▶ _DOCUMENT SECTION_:
# Will you know if you hit something?



## H.awkeyeM.att

I get out of my car and I see two little dents and several scratches on the right side of my car, I don't think they were there before. My mind flashes back to pulling forward out of the school parking spot, I remember turning a *tad* early and I thought I was still able to clear everything. I did see some serious damage on the car next to me in the mirror but I figured it was from a previous accident. I would have felt or heard something if I actually hit the car, right?

I'm freaking out now. :afr Am I paranoid, or a potential hit-and-runner?


----------



## nubly

those darn parked cars always get in the way dont they?

when i was younger, i had one of those parked cars hit me


----------



## ericj

I've been hit in parking lots a number of times. You might've been a victim instead... This is why I now drive a very uncool car that I don't care about that much.

You would hear and feel it if you hit another car.

▶ _TASKS_:
A. Name every user who posts in the thread about hitting a parked car.
B. In the parked-car thread, why does ericj say he now drives a very uncool car?
You won't need the listing for anything here.

▶ _PROVIDED RECORDS_:
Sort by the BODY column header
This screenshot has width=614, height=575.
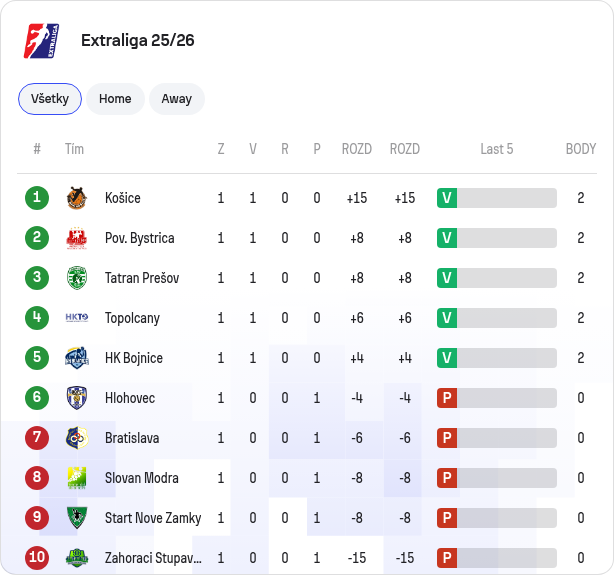point(581,149)
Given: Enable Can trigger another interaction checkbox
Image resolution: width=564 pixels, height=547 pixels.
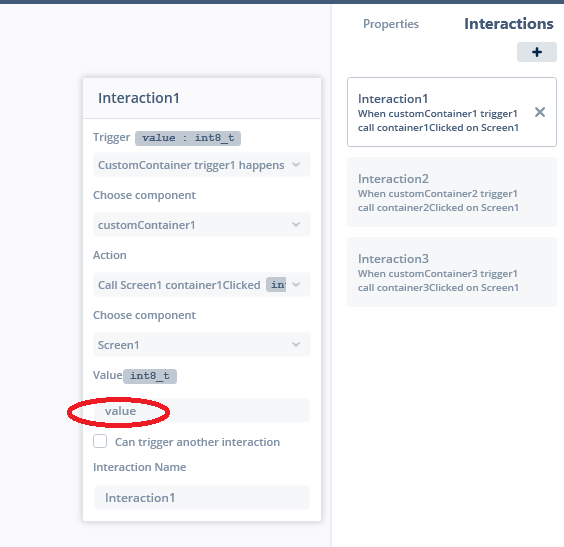Looking at the screenshot, I should coord(100,441).
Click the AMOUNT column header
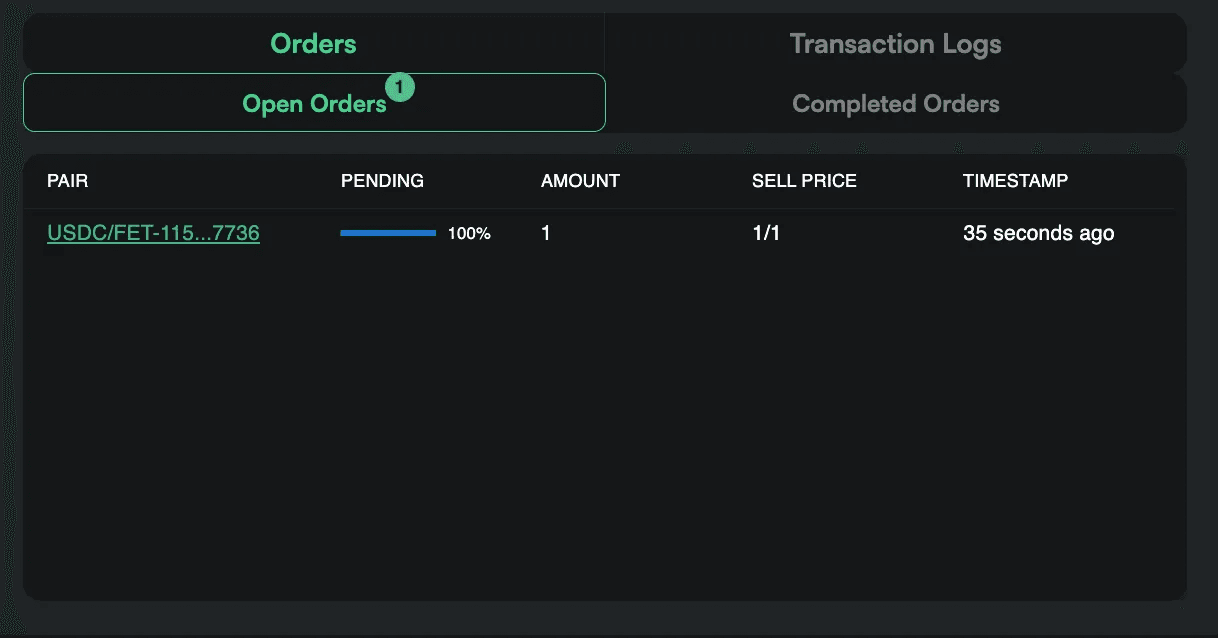Screen dimensions: 1218x638 pos(580,181)
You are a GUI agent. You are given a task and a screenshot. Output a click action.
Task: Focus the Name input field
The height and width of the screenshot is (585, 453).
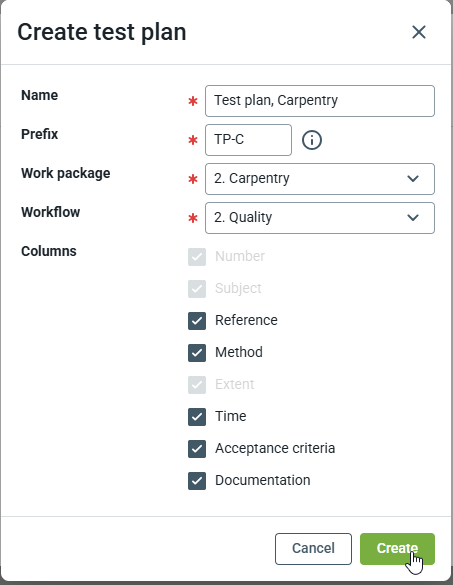[320, 101]
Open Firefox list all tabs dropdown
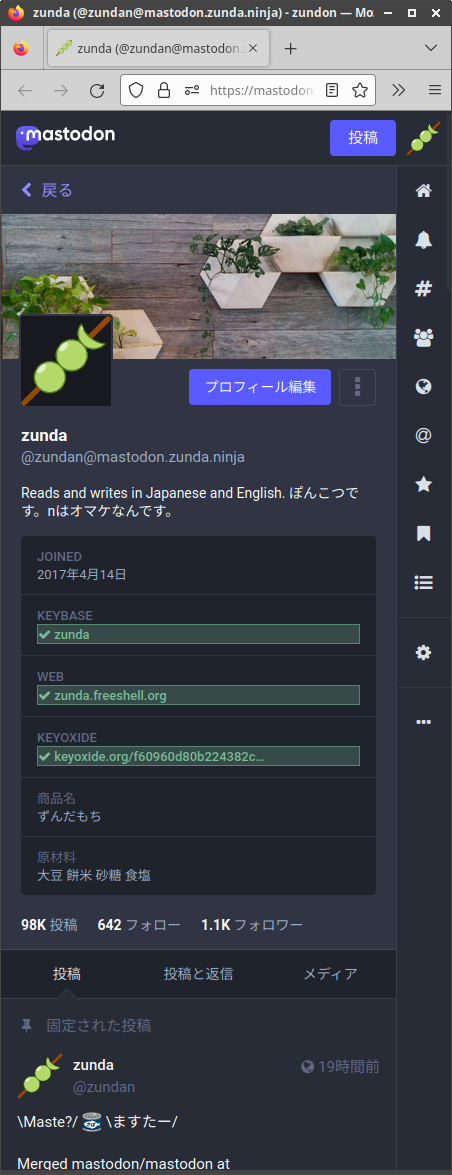452x1175 pixels. click(431, 48)
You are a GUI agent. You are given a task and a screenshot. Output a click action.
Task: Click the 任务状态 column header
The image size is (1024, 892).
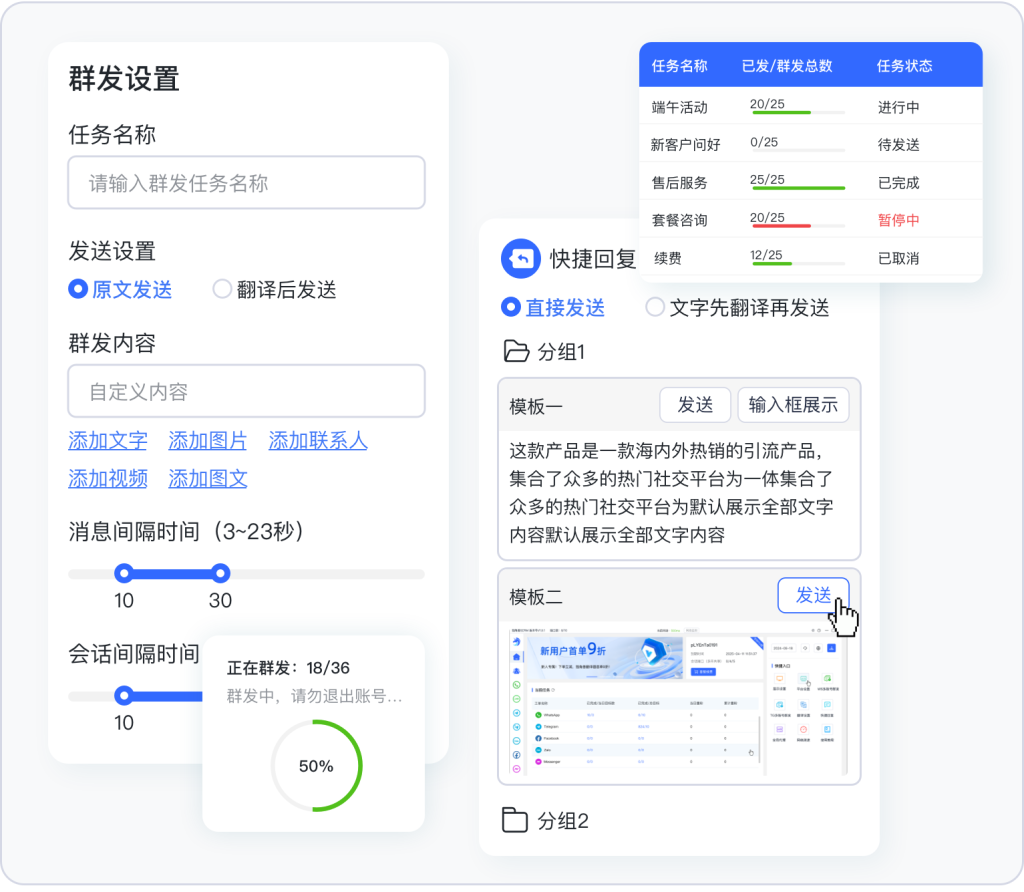click(x=904, y=66)
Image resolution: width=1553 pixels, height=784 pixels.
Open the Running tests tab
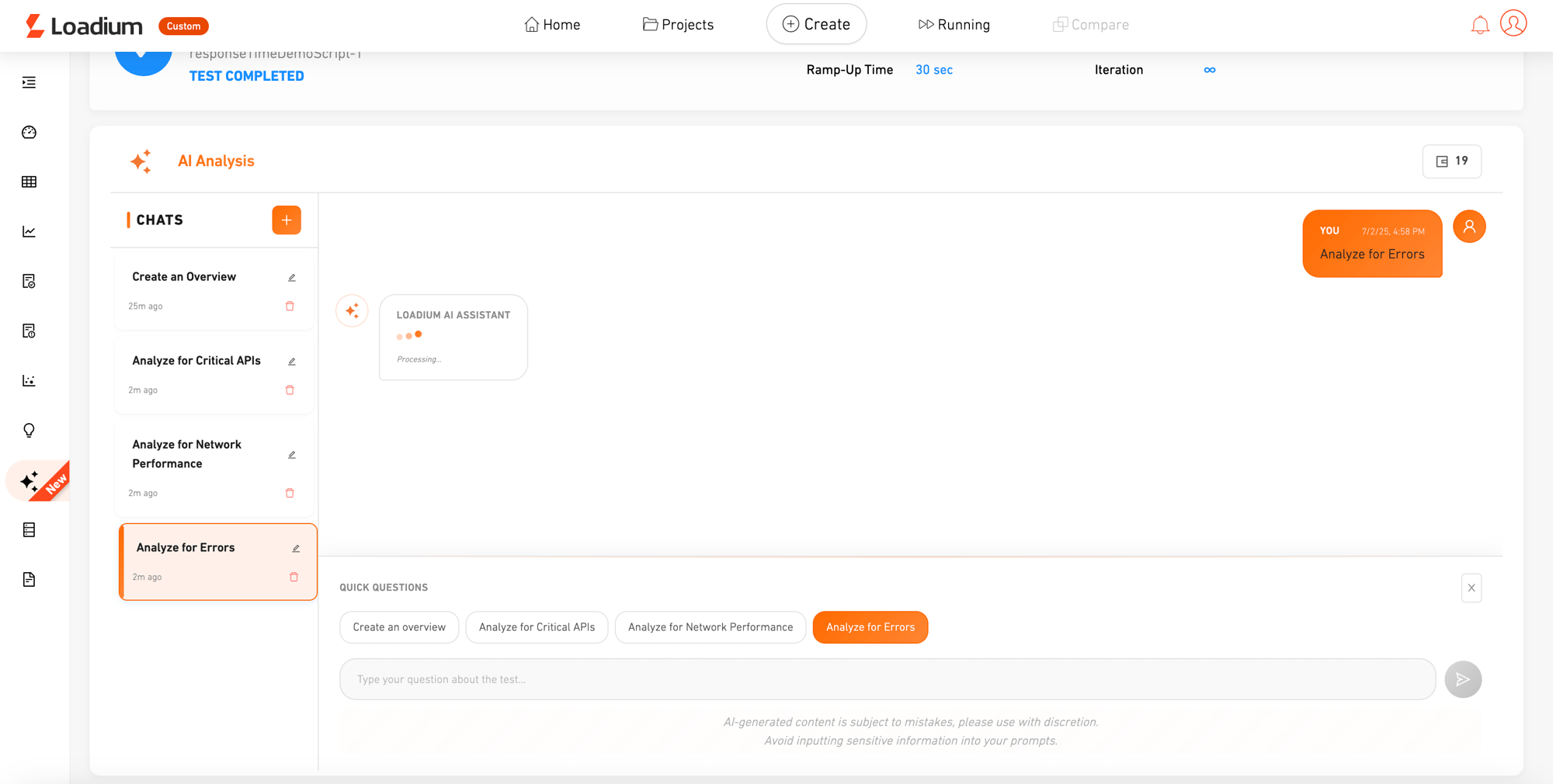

▶ _RESULTS IN ORDER_:
A. H.awkeyeM.att, nubly, ericj

B. He has been hit in parking lots a number of times. So he now drives a car he doesn't care about that much.